See Doc. No. 10-1 at 11-13. The July 2011 opinion provides a 19 much more detailed functional analysis of Douglas’s mental
impairments than the August 2011 opinion, see Tr. at 856-863,
and elicited a more detailed rejection from the ALJ, Tr. at
1007. Directing the thrust of Douglas’s argument at the ALJ’s
reasons for giving “very little weight” to the July 2011 opinion
still does not ultimately reveal reversible error.
In his July 2011 opinion, identified as a “Mental
Impairment Medical Source Statement (RFC & Listings),” Dr.
Wagner drew a number of functional conclusions, including that
Douglas was “unable to meet competitive standards” with respect
to five “mental abilities and aptitudes needed to do unskilled
work,” four “mental abilities and aptitudes needed to do
semiskilled and skilled work,” and one “mental abilit[y] [or]

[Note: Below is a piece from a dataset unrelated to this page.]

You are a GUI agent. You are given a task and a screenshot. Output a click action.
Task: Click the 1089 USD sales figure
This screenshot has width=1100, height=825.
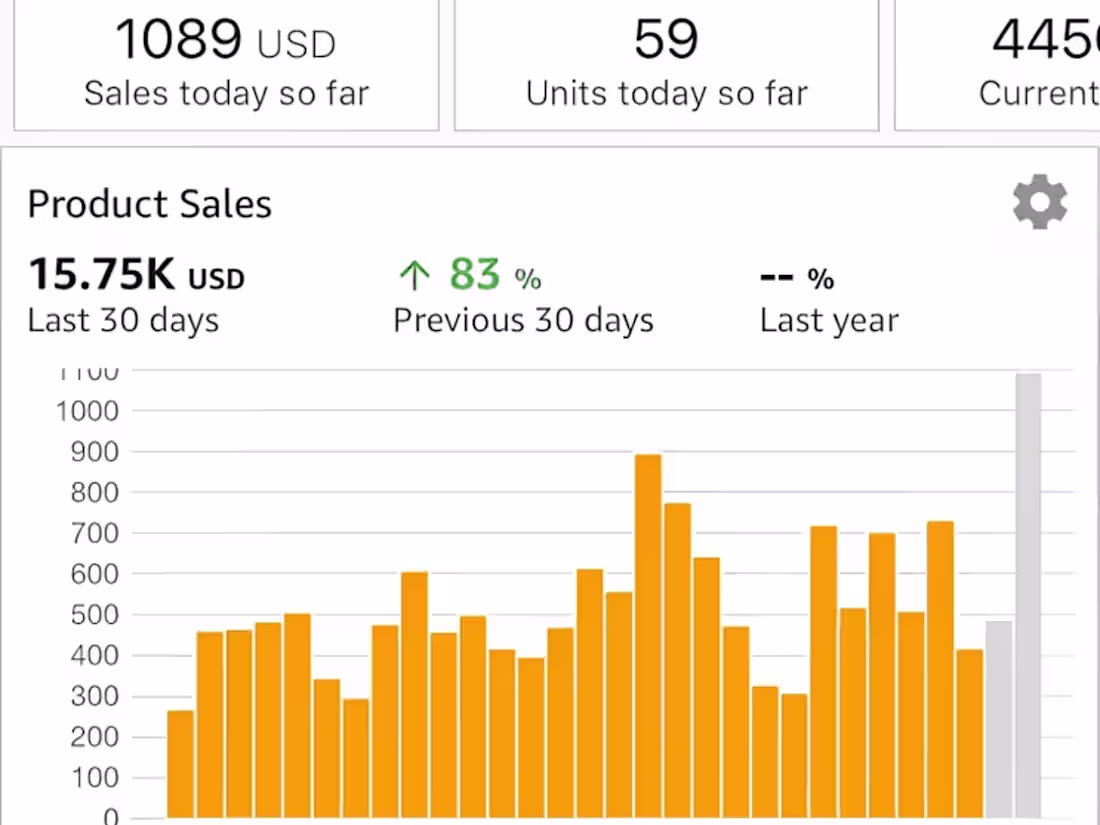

aptitude[] needed to do particular types of jobs.” Tr. at 856-
60 (capitalization altered). Dr. Wagner further determined that
Douglas had “[m]arked” “restriction of activities of daily
living” and “marked” “difficulties in maintaining social
functioning” and “concentration, persistence or pace.” Tr. at
861.
The ALJ provided four interconnected reasons for giving
“very little weight” to Dr. Wagner’s July 2011 opinion: (1) the
limitations identified by Dr. Wagner “are inconsistent with the
medical record of evidence;” (2) the limitations “are not 20 supported by [Dr. Wagner’s] own cursory treatment notes” which
further contained "no mention of manic syndrome, autonomic
hyperactivity, sleep disturbance, or recurrent obsessions;” (3)
“[Dr. Wagner] only saw [Douglas] on two occasions, for one hour
each time;” and (4) “[Douglas] has a history of symptom
magnification or exaggeration, which may explain why she makes
significant complaints of anxiety, depression, and agitation yet
displays no such signs on objective examination.” Tr. at 1007.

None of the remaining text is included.